One employee of a state-run tourism company said his agency was sending 400 Cubans to Varadero each day, creating a surge in business during what is ordinarily the low season for international tourism. Many of Varadero’s upper-end facilities are still full of foreigners, but the more affordable resorts have been jammed with Cubans all summer.
“I’m having a great time,” said Erick Llanio, a Havana resident sitting poolside with his family at a resort called Cuatro Palmas. The all-you-can-eat buffets were especially novel to him.
“A lot of foreigners who come here may be used to it, but in my case, it’s the first time,” said Llanio. “So I see things and say ‘What’s that? What’s this? This is tasty!’ Foreigners say they don’t like the food, but I’m like ‘This is great!’”
The sudden arrival of so many Cubans can be a challenge for hotel managers, and there have been some accounts of pilfering from hotel rooms and decimated buffet tables. While foreign tourists tend to prefer reading and lounging quietly in the sun, Cuban beachgoers often like loud music — using their vacation time to party, not to relax.
But most staffers said the integration of Cuban and foreign tourists was going smoothly, and that they are thrilled to finally be serving their compatriots. Certain European guests don’t have a reputation for tipping well, but several resort staffers said their fellow Cubans were generous with gratuities. “We learned that from Americans,” one Cuban hotel employee said.
The presence of so many local vacationers is also a sign that while many here struggle to make ends meet, a growing number of Cubans have money to spend. The island’s socialist system provides free health care and education, as well as subsidized housing, utilities and other basic necessities, so Cubans with access to hard currency often have disposable income to spare. Some may be employees of foreign companies, or private farmers benefiting from recent land reforms. Others are small-time entrepreneurs, or those prospering in the country’s huge black market economy.
Then there are Cubans who receive support from family members abroad. In the past, Cubans living abroad who returned to the island couldn’t invite their families to stay with them at resorts, so Varadero has become a popular site for family reunions.
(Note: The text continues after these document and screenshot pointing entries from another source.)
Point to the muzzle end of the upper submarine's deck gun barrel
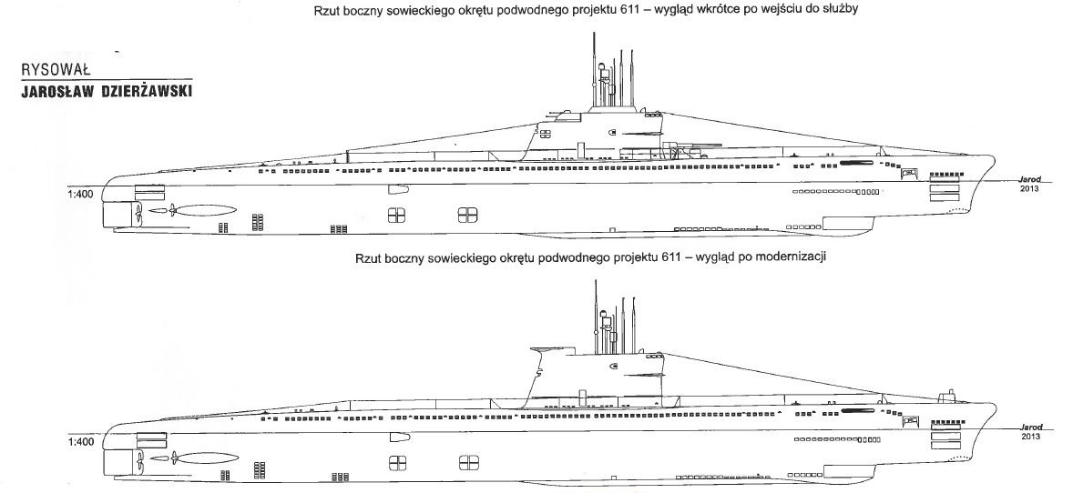(720, 145)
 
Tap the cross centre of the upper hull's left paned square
(397, 216)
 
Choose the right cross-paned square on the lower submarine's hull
(468, 463)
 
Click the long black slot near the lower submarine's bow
(858, 411)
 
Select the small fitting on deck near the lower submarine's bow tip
(948, 395)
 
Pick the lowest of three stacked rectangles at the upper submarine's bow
(944, 197)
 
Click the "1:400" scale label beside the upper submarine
(81, 194)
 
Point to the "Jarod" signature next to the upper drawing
(1029, 179)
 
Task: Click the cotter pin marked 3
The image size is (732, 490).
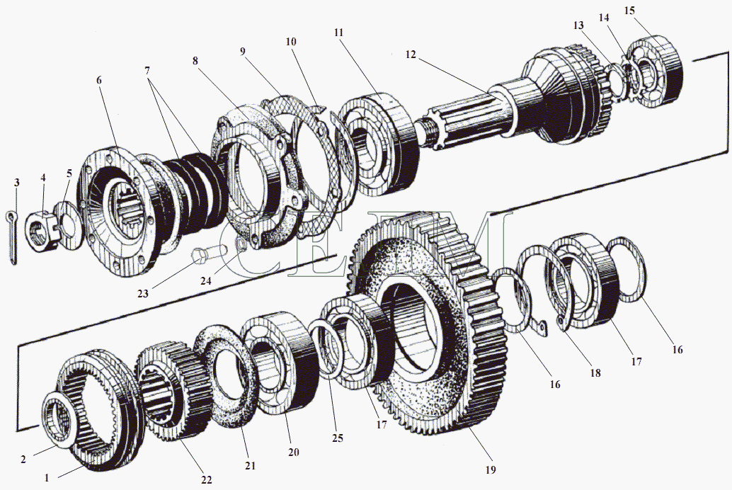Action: [12, 237]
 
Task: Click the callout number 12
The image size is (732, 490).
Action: [412, 54]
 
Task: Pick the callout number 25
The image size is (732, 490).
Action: [337, 438]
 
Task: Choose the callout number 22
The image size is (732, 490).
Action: [205, 480]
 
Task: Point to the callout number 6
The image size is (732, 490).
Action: [99, 80]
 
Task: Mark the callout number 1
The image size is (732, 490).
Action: [47, 478]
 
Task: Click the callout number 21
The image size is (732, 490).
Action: [250, 466]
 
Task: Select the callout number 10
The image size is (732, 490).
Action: [290, 42]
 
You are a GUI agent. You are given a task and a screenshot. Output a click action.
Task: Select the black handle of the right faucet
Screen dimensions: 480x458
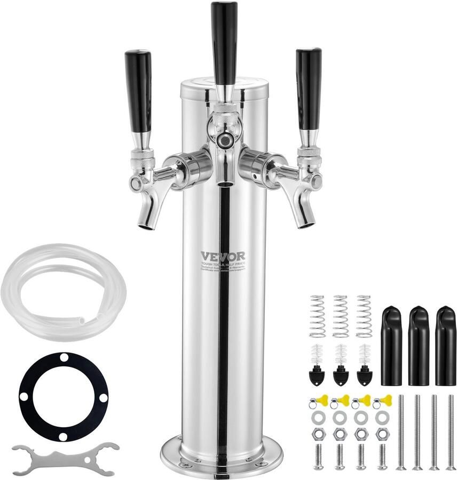[309, 88]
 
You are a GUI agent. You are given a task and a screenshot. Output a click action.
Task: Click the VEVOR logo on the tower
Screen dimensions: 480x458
[223, 257]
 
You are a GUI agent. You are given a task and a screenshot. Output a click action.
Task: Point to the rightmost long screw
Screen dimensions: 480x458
[451, 432]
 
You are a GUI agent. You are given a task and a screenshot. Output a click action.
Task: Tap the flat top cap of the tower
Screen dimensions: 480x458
[224, 85]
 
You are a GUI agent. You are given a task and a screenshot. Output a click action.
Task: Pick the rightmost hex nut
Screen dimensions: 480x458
[382, 434]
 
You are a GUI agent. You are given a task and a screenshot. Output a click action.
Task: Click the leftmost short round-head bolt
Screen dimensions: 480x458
[318, 457]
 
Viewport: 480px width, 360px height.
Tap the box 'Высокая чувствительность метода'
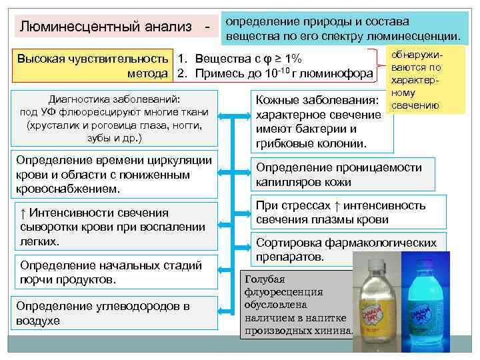click(x=93, y=65)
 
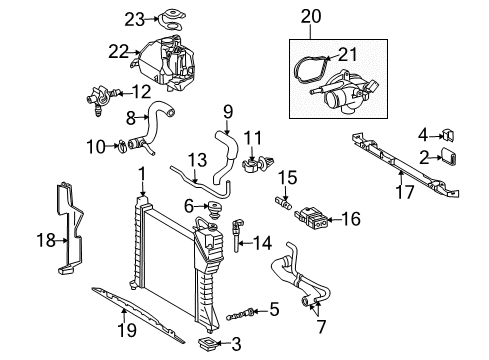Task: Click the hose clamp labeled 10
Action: click(x=120, y=149)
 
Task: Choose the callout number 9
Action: click(x=227, y=111)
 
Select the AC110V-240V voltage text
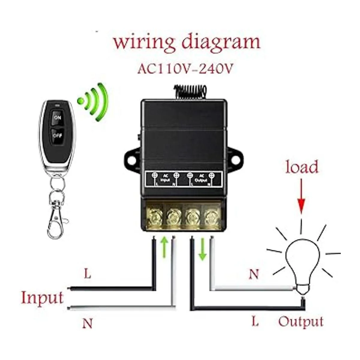click(185, 69)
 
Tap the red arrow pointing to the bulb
click(302, 198)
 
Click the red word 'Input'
click(42, 298)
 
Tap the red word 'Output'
click(301, 322)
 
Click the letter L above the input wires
click(87, 274)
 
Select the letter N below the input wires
click(87, 323)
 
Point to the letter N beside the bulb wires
click(254, 274)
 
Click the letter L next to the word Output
click(255, 322)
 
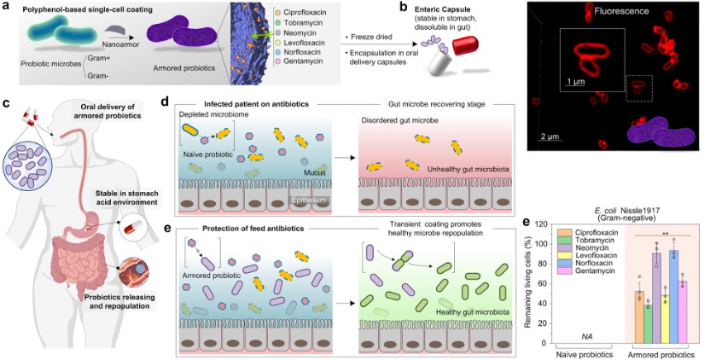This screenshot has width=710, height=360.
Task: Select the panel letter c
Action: point(7,103)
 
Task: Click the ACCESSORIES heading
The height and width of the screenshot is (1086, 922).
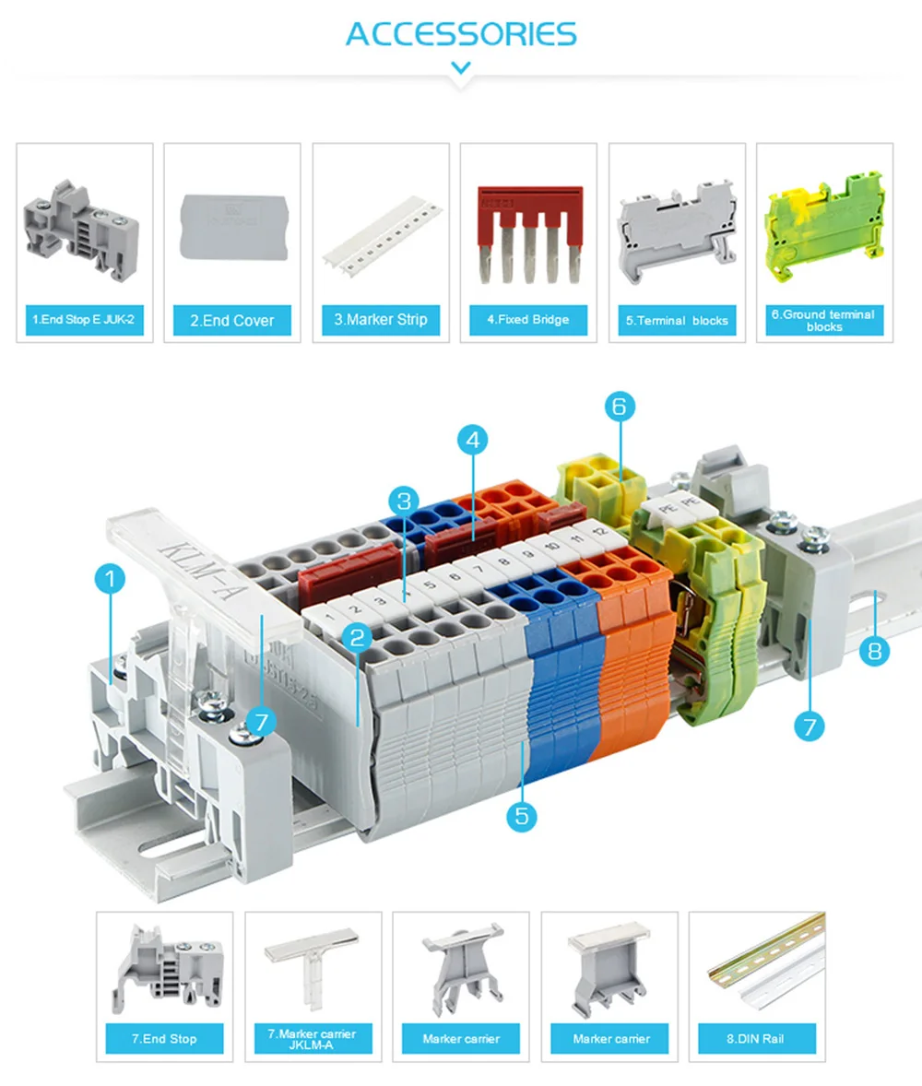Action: pyautogui.click(x=461, y=34)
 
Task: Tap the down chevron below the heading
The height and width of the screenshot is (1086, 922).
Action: pyautogui.click(x=461, y=67)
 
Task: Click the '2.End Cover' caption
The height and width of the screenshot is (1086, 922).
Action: pyautogui.click(x=232, y=320)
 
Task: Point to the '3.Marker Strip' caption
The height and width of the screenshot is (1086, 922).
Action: pyautogui.click(x=381, y=320)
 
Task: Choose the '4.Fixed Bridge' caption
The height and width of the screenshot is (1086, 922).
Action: pyautogui.click(x=528, y=319)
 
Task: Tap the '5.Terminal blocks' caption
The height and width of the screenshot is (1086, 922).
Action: pyautogui.click(x=677, y=320)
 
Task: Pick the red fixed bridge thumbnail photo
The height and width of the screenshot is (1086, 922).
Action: pyautogui.click(x=528, y=234)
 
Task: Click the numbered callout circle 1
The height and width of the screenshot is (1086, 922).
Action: pyautogui.click(x=110, y=580)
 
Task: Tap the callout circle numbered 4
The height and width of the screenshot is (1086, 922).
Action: pyautogui.click(x=472, y=441)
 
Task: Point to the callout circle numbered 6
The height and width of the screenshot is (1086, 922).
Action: pyautogui.click(x=620, y=406)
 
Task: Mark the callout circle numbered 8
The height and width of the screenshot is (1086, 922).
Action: pyautogui.click(x=874, y=651)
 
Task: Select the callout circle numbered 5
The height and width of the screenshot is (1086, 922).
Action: pyautogui.click(x=522, y=815)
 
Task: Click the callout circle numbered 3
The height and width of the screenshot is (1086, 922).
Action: pyautogui.click(x=403, y=502)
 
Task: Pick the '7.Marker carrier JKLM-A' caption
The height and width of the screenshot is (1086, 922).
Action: pyautogui.click(x=313, y=1038)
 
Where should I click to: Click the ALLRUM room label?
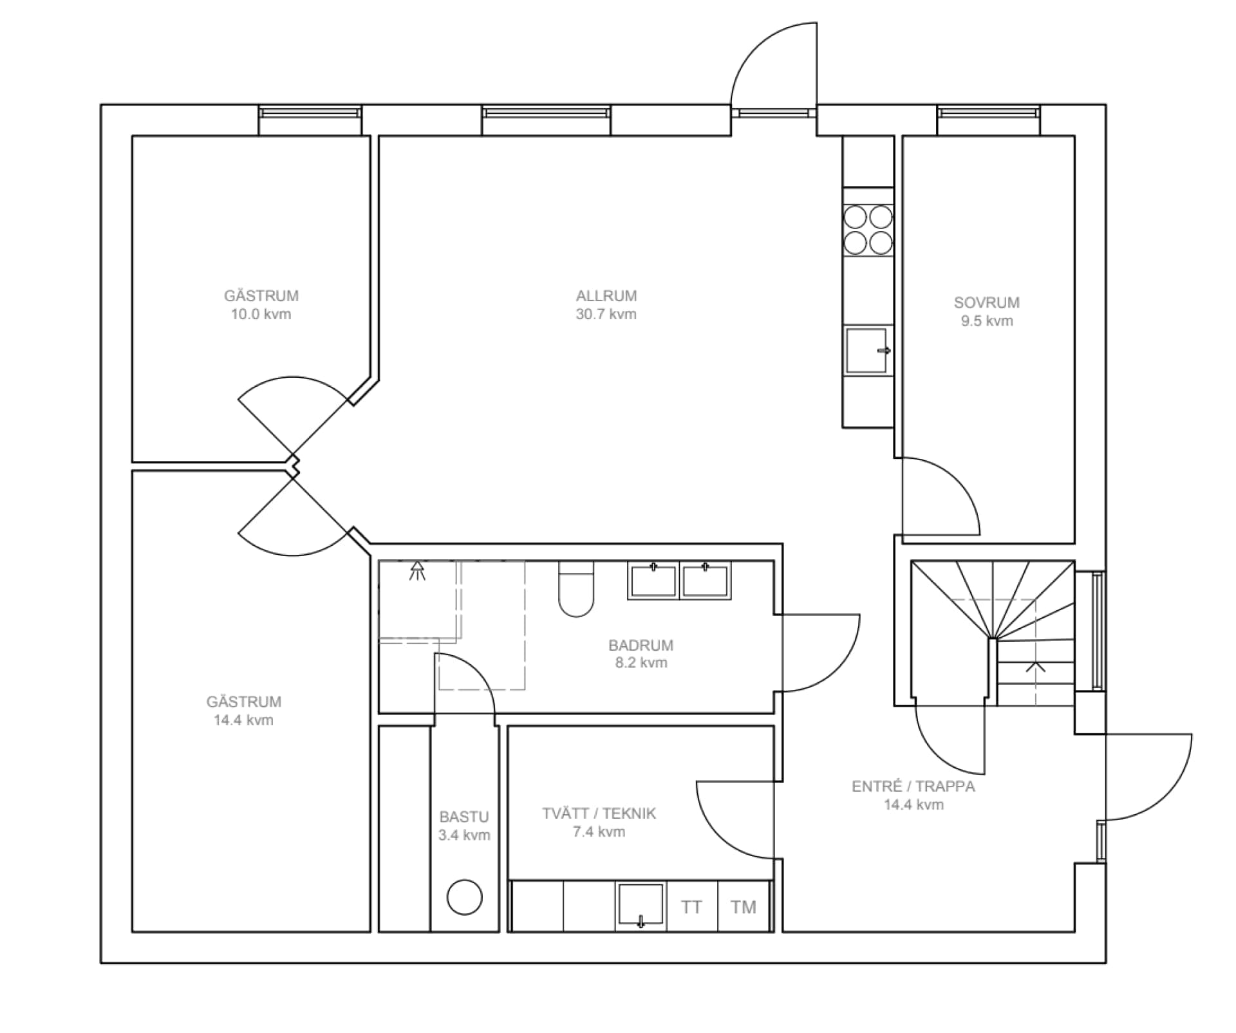coord(606,296)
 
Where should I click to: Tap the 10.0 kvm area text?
coord(261,315)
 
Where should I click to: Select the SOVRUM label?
coord(986,302)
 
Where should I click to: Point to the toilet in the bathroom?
coord(576,589)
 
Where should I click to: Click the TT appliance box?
coord(691,907)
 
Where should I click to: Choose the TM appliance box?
coord(743,907)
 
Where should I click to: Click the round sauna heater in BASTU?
coord(464,897)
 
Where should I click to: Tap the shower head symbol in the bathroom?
coord(417,570)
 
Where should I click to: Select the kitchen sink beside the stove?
coord(866,350)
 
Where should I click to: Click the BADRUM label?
coord(641,645)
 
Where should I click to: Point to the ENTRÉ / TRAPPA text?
coord(913,786)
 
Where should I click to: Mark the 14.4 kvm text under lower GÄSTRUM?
coord(243,720)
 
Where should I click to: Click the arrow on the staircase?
coord(1035,667)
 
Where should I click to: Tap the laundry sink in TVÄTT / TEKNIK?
coord(640,904)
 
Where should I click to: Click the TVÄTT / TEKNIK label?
coord(599,814)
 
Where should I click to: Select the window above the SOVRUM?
coord(988,113)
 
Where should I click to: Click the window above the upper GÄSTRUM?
coord(310,113)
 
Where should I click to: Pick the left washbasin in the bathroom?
coord(653,581)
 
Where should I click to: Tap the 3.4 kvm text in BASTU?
coord(464,835)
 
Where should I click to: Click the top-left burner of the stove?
coord(855,218)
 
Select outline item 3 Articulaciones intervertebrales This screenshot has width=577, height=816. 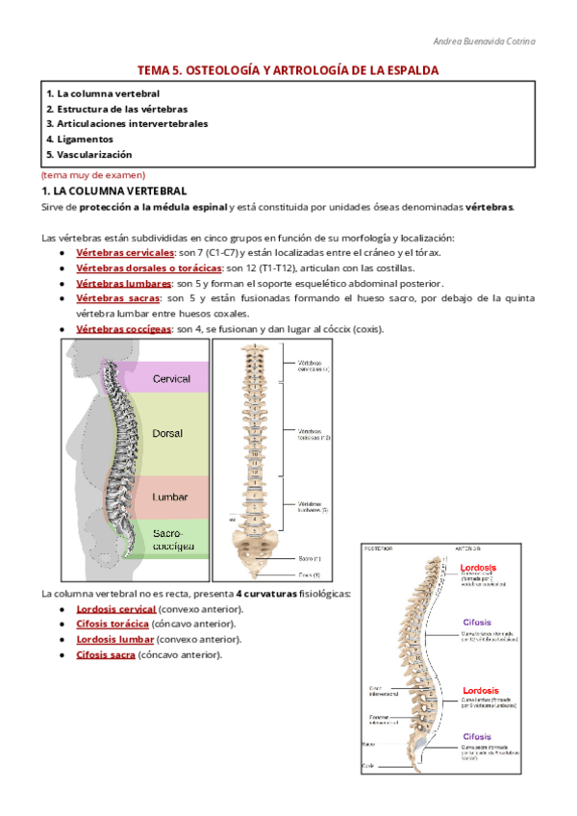127,123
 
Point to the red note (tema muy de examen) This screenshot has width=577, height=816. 93,175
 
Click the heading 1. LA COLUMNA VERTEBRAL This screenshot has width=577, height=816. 113,191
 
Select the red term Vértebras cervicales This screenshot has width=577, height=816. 119,252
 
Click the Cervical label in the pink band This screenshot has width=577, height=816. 171,379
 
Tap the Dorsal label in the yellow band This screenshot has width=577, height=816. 167,434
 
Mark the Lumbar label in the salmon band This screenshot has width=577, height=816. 169,497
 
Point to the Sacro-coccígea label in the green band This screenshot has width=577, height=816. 172,539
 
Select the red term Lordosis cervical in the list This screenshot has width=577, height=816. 115,609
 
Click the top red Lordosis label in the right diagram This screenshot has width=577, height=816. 479,568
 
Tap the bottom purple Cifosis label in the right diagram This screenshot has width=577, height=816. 478,736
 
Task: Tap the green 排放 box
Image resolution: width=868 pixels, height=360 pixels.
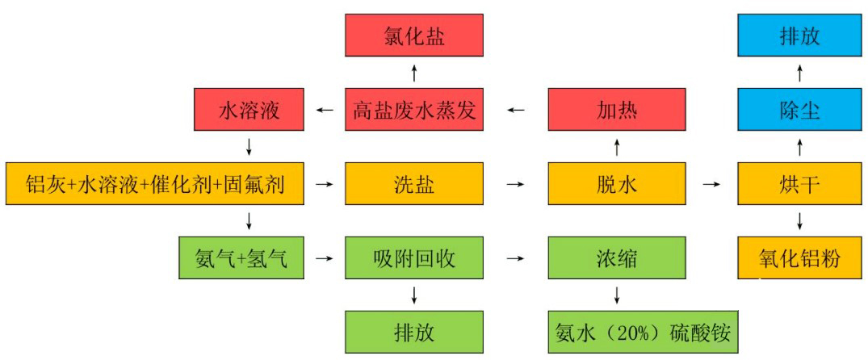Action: tap(414, 333)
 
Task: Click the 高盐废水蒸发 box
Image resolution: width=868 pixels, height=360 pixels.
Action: tap(414, 110)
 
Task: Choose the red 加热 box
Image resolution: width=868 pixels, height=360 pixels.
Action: tap(617, 110)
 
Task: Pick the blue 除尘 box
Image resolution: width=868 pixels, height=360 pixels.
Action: tap(799, 110)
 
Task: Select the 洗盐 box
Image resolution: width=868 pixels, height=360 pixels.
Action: tap(414, 184)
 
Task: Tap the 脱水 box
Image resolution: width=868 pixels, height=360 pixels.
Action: tap(617, 184)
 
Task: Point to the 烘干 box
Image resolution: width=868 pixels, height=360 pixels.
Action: tap(799, 184)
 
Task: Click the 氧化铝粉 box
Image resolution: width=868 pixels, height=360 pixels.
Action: tap(799, 258)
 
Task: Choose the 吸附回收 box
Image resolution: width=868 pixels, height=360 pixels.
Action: tap(414, 258)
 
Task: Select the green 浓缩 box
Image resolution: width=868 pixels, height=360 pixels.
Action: tap(617, 258)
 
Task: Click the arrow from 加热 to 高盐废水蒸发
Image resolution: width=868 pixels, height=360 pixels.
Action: tap(515, 110)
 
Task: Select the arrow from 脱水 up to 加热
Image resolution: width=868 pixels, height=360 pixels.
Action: tap(617, 147)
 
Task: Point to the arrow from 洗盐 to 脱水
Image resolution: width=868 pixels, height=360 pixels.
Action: tap(515, 184)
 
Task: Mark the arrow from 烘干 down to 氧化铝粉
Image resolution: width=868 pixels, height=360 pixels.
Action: tap(799, 221)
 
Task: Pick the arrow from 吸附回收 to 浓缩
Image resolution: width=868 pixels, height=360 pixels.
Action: tap(515, 258)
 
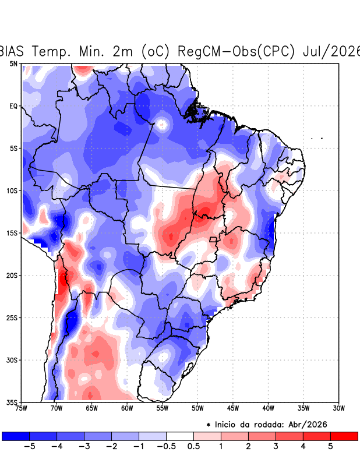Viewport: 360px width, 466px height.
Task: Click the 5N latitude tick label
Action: pyautogui.click(x=13, y=63)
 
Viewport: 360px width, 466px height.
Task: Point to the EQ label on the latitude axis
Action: pyautogui.click(x=13, y=106)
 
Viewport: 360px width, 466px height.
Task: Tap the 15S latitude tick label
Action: pyautogui.click(x=12, y=233)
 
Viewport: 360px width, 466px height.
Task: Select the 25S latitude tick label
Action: pyautogui.click(x=12, y=317)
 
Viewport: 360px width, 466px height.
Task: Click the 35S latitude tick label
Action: pyautogui.click(x=12, y=403)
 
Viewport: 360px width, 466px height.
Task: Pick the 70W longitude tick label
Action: pyautogui.click(x=57, y=408)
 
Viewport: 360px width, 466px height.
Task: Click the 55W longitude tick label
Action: pyautogui.click(x=163, y=408)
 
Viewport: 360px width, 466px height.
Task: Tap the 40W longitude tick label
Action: pyautogui.click(x=268, y=408)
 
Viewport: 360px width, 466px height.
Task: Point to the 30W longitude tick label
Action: pyautogui.click(x=338, y=408)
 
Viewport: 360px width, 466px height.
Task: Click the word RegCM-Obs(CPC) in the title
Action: pyautogui.click(x=236, y=51)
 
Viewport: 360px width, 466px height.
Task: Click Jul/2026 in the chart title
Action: pyautogui.click(x=331, y=51)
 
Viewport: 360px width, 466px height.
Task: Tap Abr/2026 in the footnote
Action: pyautogui.click(x=308, y=425)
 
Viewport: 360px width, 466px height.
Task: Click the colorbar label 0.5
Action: pyautogui.click(x=193, y=446)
“This is a lot easier and more comfortable,” said Masiel Jorda, staying at the Palma Real resort with her husband, daughter, and mother, who was visiting from the U.S. “In the past, we would come from Havana, but just for the day. Now we can stay longer, and it’s more comfortable for everyone,” she said.
Still, there were other Cubans — including those living abroad as well as Cubans on the island— who’d finally entered the idyllic world of Varadero’s resorts, only to find it a bit alienating. As with popular Caribbean destinations in Jamaica or the Dominican Republic, their hotels were a world away from the poverty beyond the beach. And that put a shadow on the experience for some.
“Only an elite group of Cubans have access to this,” said one Havana resident who requested his name withheld because he works for a state-run cultural institution. “Most people in this country can’t even dream about coming here.”
Of course, the inequalities laid bare by the opening of Cuba’s resorts are likely to grow if the country’s communist authorities ease their grip on other economic activities. But after 50 years of socialist rule, even the government’s harshest critics seem to have a hard time enjoying something that remains out of reach for so many others.